[Start Supplied entries]

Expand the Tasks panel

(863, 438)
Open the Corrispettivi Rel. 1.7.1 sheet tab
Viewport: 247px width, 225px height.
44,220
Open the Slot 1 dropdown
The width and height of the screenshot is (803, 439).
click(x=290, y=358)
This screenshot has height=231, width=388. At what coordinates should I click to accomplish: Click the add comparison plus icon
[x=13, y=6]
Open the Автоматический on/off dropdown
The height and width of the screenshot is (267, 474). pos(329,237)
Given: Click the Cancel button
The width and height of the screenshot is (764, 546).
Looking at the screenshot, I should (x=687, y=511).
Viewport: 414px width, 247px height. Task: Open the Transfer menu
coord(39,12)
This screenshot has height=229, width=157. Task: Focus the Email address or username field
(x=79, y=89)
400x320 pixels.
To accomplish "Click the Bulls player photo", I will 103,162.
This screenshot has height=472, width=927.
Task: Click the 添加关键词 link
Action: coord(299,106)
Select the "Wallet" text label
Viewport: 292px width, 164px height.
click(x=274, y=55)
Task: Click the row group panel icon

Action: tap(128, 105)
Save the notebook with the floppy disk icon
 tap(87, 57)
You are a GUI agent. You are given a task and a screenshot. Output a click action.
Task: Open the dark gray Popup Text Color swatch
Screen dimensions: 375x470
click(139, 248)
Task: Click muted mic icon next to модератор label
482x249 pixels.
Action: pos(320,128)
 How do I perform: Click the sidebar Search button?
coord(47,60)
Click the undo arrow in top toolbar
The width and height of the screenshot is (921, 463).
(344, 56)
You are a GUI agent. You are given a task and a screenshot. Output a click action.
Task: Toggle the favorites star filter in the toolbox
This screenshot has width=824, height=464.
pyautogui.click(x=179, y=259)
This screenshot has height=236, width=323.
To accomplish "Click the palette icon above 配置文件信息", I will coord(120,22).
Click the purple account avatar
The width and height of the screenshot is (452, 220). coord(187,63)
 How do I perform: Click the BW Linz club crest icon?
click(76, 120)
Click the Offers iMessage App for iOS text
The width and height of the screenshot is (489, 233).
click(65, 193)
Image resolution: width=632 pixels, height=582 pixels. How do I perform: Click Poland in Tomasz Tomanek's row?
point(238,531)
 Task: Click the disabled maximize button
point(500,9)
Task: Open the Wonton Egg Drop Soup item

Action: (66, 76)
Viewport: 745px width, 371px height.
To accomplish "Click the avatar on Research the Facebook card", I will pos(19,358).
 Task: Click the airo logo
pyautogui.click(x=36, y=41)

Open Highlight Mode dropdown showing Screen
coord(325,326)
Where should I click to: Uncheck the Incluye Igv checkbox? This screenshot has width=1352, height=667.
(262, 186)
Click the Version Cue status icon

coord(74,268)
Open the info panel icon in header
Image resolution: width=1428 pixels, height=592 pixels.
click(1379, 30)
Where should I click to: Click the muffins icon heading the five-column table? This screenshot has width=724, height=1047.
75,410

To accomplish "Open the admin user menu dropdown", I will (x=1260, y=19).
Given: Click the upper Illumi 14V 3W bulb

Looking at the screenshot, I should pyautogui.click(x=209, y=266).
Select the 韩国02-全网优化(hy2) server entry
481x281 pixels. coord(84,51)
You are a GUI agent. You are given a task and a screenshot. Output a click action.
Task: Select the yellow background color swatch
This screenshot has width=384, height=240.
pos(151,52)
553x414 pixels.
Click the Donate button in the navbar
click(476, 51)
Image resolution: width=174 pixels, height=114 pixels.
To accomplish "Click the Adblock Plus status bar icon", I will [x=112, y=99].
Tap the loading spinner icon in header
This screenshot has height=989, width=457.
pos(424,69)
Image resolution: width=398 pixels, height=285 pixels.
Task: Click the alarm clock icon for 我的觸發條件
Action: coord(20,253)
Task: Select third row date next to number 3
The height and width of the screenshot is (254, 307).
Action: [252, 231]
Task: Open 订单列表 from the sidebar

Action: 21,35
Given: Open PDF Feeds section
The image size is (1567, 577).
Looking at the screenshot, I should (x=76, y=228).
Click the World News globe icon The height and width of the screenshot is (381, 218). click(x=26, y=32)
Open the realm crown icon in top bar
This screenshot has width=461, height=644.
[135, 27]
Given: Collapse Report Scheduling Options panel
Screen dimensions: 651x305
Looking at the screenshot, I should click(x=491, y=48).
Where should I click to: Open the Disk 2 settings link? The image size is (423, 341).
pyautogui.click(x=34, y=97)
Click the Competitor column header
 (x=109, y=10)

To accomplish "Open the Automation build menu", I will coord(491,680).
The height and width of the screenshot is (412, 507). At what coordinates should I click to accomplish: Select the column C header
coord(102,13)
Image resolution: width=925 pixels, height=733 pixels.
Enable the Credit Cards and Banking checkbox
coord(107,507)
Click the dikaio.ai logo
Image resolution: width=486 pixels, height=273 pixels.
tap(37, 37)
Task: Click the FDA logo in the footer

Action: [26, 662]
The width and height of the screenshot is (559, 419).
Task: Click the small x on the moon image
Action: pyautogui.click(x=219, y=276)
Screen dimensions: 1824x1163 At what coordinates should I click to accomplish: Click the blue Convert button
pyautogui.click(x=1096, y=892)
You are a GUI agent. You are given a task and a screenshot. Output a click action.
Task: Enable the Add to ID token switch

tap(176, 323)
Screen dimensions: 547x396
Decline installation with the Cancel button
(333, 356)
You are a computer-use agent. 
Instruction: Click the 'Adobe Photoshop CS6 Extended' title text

[End Supplied entries]

Convert the lines from the one containing "Task: Click the disabled maximize button" through the one containing "coord(325,326)" into a Markdown table with columns No. and Line. Number each line and leave out the blank ones.

| No. | Line |
|---|---|
| 1 |  Task: Click the disabled maximize button |
| 2 | point(500,9) |
| 3 | Task: Open the Wonton Egg Drop Soup item |
| 4 | Action: (66, 76) |
| 5 | Viewport: 745px width, 371px height. |
| 6 | To accomplish "Click the avatar on Research the Facebook card", I will pos(19,358). |
| 7 |  Task: Click the airo logo |
| 8 | pyautogui.click(x=36, y=41) |
| 9 | Open Highlight Mode dropdown showing Screen |
| 10 | coord(325,326) |